ARBEITSAUFTRAG 1:
Stimmen die folgenden Aussagen mit dem Bericht über den Freispruch überein? Antworten Sie jeweils mit Ja oder Nein und zitieren Sie die entscheidenden Worte des Berichts wörtlich.
(a) Bei dem Toten wurde Suchtgift gefunden.
(b) Der Angeklagte erschoss Imre B. mit seiner Dienstwaffe.
(c) Der Staatsanwalt legte gegen das Urteil Nichtigkeitsbeschwerde ein.

Freispruch für den Polizisten, der Imre B. erschoss

Am Dienstag, 4. Juni 2002 fand der Prozess gegen den Polizisten statt, der am 19. Mai 2002 Imre B. erschoss. Nach zweistündiger Verhandlung und Befragung von zwei Zeugen wurde der beschuldigte Polizist schließlich vom Vorwurf der "fahrlässigen Tötung" von Richterin Anja Zisak am Bezirksgericht Fünfhaus in Wien freigesprochen. Der Staatsanwalt legte Nichtigkeitsbeschwerde ein, das Urteil ist nicht rechtskräftig.

 

Die Richterin erwähnte bei ihrer Urteilsverkündung, dass die Beamten sich in einer Suchtgiftamtshandlung befanden (Anm: weder bei dem Toten noch in seinem Auto wurde Suchtgift gefunden) und erwähnte noch mal die Anklage, in der festgehalten wird, dass der Beamte den Finger fahrlässig am Abzug gehalten hätte. Eingen Angaben zufolge - es gibt keine weiteren ZeugInnen - hätte der Beamte, der Imre B. erschoss, den gekrÃŒmmten Finger nicht am Abzug gehabt, sondern die Waffe mit gestrecktem Finger gehalten. Es könne jedenfalls nicht nachgewiesen werden, dass der Finger am Abzug war.
"Wo der Finger am Abzug war, kann nur der Beschuldigte sagen. Und dass es so einen Reflex gibt, wurde in einem Gutachten bewiesen," meinte die Richterin.
Der Sachverständige Wolfgang Denk hätte eindeutig bestätigt, dass es zu Reflexen kommen kann. Es sei daher nicht auszuschließen, dass der Angeklagte beim Öffnen der Türe reflexmäßig abgedrückt hätte und "keineswegs bewusst".

Als Begründuing für den Freispruch gab die Richterin an, dass die Strafprozessordnung (StPO) eine strenge Beweislast verlange. Wenn nicht ohne Zweifel entschieden werden könne, bliebe nur ein Freispruch.

Lediglich der Umstand, dass der Angeklagte Imre B. nicht mit der Dienstwaffe, sondern mit seiner Privatwaffe erschossen hat, zeige einen "nicht ganz sorgfältigen Gebrauch mit Waffen."


Zivilrechtsklage gegen Republik Österreich

Die Kinder von Imre B. (11 und 13 Jahre) schlossen sich als Privatbeteiligten der Klage gegen den Beamten mit einer Forderung von 1.000 Euro Schmerzensgeld und Unterhaltsleistungen an. Ihr Vater Imre B. war zur Unterhaltleistung verpflichtet und kam dieser bis zu seinem Tod auch nach.

BEREITGESTELLTES MATERIAL:
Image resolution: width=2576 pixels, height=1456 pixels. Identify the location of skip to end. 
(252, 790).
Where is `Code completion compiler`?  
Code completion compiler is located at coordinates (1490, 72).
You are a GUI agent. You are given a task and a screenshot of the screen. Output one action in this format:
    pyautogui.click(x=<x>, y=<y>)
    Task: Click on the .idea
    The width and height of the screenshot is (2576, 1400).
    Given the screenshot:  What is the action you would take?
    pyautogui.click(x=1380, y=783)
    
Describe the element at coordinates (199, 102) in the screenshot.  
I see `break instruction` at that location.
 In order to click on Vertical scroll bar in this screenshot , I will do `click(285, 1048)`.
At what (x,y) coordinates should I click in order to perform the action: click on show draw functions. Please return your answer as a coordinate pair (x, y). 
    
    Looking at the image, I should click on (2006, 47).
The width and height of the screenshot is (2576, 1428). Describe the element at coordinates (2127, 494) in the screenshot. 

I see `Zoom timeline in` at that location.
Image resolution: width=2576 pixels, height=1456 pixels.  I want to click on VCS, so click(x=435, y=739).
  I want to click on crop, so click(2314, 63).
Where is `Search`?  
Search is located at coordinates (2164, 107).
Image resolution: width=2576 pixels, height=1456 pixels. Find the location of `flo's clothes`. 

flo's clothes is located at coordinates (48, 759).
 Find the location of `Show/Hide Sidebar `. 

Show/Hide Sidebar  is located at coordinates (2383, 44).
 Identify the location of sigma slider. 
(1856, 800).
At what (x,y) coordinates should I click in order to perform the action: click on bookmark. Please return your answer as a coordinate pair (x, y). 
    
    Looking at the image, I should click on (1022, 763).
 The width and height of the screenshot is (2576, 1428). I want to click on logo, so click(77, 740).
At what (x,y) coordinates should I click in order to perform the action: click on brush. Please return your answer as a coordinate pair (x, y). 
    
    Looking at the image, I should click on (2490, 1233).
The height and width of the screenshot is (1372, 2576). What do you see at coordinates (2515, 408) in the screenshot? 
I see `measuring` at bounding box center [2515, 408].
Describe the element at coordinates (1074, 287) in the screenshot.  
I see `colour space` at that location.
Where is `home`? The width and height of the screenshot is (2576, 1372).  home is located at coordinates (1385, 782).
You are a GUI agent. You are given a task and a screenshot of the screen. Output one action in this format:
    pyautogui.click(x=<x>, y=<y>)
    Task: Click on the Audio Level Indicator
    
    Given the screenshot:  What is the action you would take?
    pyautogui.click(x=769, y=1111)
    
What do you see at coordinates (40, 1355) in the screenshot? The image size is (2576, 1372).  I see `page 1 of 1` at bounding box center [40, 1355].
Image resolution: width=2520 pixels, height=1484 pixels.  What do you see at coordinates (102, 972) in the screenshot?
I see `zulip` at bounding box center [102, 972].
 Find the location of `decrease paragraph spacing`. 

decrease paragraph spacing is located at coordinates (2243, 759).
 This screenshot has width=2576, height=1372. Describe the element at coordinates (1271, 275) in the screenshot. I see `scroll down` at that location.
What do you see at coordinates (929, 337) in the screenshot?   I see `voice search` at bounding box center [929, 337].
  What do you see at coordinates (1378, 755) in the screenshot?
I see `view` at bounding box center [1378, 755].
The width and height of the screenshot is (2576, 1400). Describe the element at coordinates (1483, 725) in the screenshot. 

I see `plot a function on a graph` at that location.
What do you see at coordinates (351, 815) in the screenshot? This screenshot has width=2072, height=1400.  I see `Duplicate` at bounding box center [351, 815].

ARBEITSAUFTRAG 2:
Schreiben Sie die folgenden Zeilen aus den Datensätzen unverändert ab. Beginnen Sie bei der Zeile, die „What do you see at coordinates (1378, 755)“ enthält, und hören Sie am Ende der Datensätze auf.

VOLLSTÄNDIGE ANTWORT 1:
(a) Nein: „weder bei dem Toten noch in seinem Auto wurde Suchtgift gefunden“
(b) Nein: „nicht mit der Dienstwaffe, sondern mit seiner Privatwaffe erschossen hat“
(c) Ja: „Der Staatsanwalt legte Nichtigkeitsbeschwerde ein“

VOLLSTÄNDIGE ANTWORT 2:
  What do you see at coordinates (1378, 755) in the screenshot?
I see `view` at bounding box center [1378, 755].
The width and height of the screenshot is (2576, 1400). Describe the element at coordinates (1483, 725) in the screenshot. 

I see `plot a function on a graph` at that location.
What do you see at coordinates (351, 815) in the screenshot? This screenshot has width=2072, height=1400.  I see `Duplicate` at bounding box center [351, 815].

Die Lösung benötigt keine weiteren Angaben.